ギリシャでの申請取り下げとEU顧客への対応
Binanceは、EU全域でサービスを提供するパスポート権(1つの加盟国でライセンスを取得すれば、他の加盟国でもサービスを提供できる権利)の獲得に向け、ギリシャのヘレニック資本市場委員会(Hellenic Capital Market Commission)にMiCAライセンスを申請していました。しかし、移行期限までに正式な承認決定が得られない見込みとなったことから、同社は申請の取り下げを決定しました。
これに伴い、Binanceは現在ローカルライセンスを保有している主要なEU市場であるポーランド、イタリア、スペイン、フランスなどのユーザーに対し、サービス制限や停止に関する通知を送信しました。フランスの現地法人は新規ユーザーの受け入れを即座に停止し、2026年7月1日をもって国内におけるすべての暗号資産サービスの提供を終了すると顧客に伝えています。
同社は、影響を受けるユーザーの資産は安全に保護されており、いつでもアクセス可能な状態が維持されると説明しています。
移行期限の背景とBinanceの今後の計画
EUのMiCA規制は、投資家保護やマネーロンダリング防止などを目的とした共通の規制枠組みとして発効しました。2026年7月1日はその移行期間が終了する重要な期限であり、この日以降、EU域内で暗号資産サービスを合法的に提供するためには、いずれかの加盟国でMiCAライセンスを取得していることが義務付けられます。
Binanceはギリシャでの申請を取り下げたものの、欧州市場からの完全な撤退を意味するわけではないと強調しています。

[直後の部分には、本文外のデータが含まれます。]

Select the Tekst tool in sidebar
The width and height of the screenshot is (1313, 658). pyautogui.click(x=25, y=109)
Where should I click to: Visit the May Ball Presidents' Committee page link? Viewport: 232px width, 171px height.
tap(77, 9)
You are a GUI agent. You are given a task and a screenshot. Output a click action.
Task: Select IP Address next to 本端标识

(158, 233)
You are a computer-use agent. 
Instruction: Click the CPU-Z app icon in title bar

同社の共同CEOであるRichard Teng氏やヨーロッパ・英国責任者のGillian Lynch氏は、今後別のEU加盟国を通じてMiCAライセンスの取得を目指す方針を表明しています。しかし、ライセンスの再申請と承認には一定の期間を要すると見られており、その承認を得るまでの間はEU顧客向けのサービスが大幅に制限されることになります。
Web3ビジネスへの影響と市場の展望
今回の決定は、EUが主導する厳格な規制方針が、グローバルな巨大プラットフォームに対しても例外なく適用されることを示しています。ライセンス取得が遅れたBinanceが一時的にEU市場での活動を縮小する一方で、すでにMiCAライセンスを確保している、あるいは期限内の取得が見込まれる競合他社にとっては、EU市場におけるシェアを拡大する機会となる可能性があります。

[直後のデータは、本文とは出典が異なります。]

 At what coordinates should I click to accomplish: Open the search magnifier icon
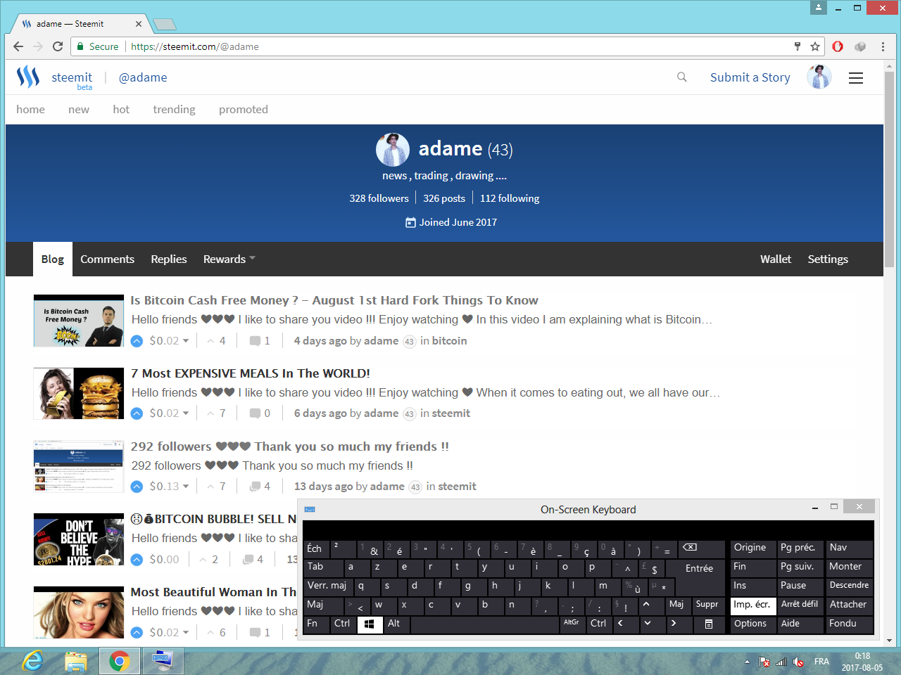[681, 77]
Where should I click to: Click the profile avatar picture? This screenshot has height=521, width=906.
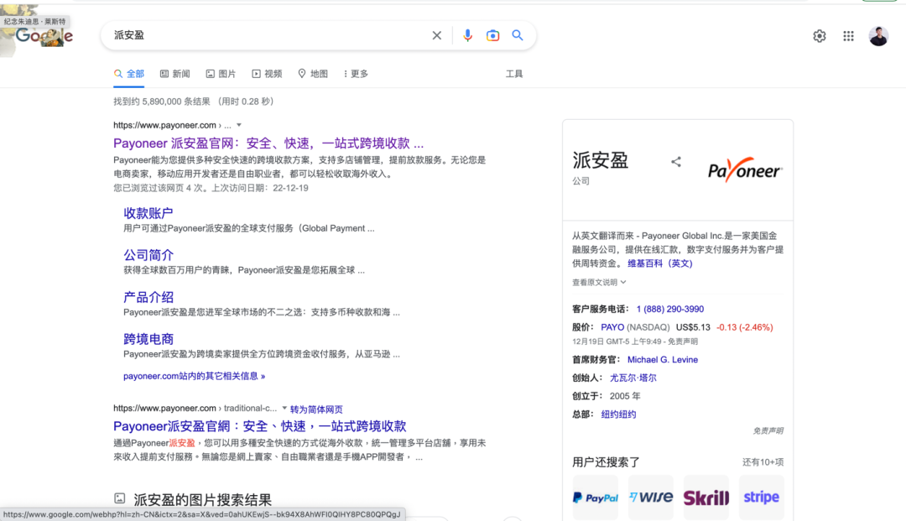tap(878, 35)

Web3業界のビジネスパーソンにとって、欧州におけるコンプライアンスの重要性が改めて浮き彫りとなり、規制への迅速な対応が市場における競争力を左右する決定的な要因であることが示されたと言えます。
ポイント
- MiCA移行期間終了に伴うサービス縮小:2026年7月1日のMiCA規制完全適用を控え、BinanceはEUの一部サービスを来週から順次縮小・停止します。
- ギリシャでのライセンス申請取り下げ:期限内に承認を得ることが困難と判断し、ギリシャでの申請を取り下げました。今後は別のEU加盟国でのライセンス取得を目指します。
- ユーザー資産の安全性確保:影響を受けるポーランド、イタリア、スペイン、フランスなどのユーザーに対し、資産の安全性と引き出し方法を通知しています。
- 欧州市場からの撤退ではないと表明:Binanceは欧州からの撤退ではないとしており、準拠に向けた取り組みを継続する方針ですが、承認までの間はサービスが制限されます。
- 規制遵守が市場シェアを左右する局面に:業界最大手のサービス一時停止は、すでに規制対応を完了している競合他社へのユーザー移行を促す可能性があり、コンプライアンスの重要性が示されています。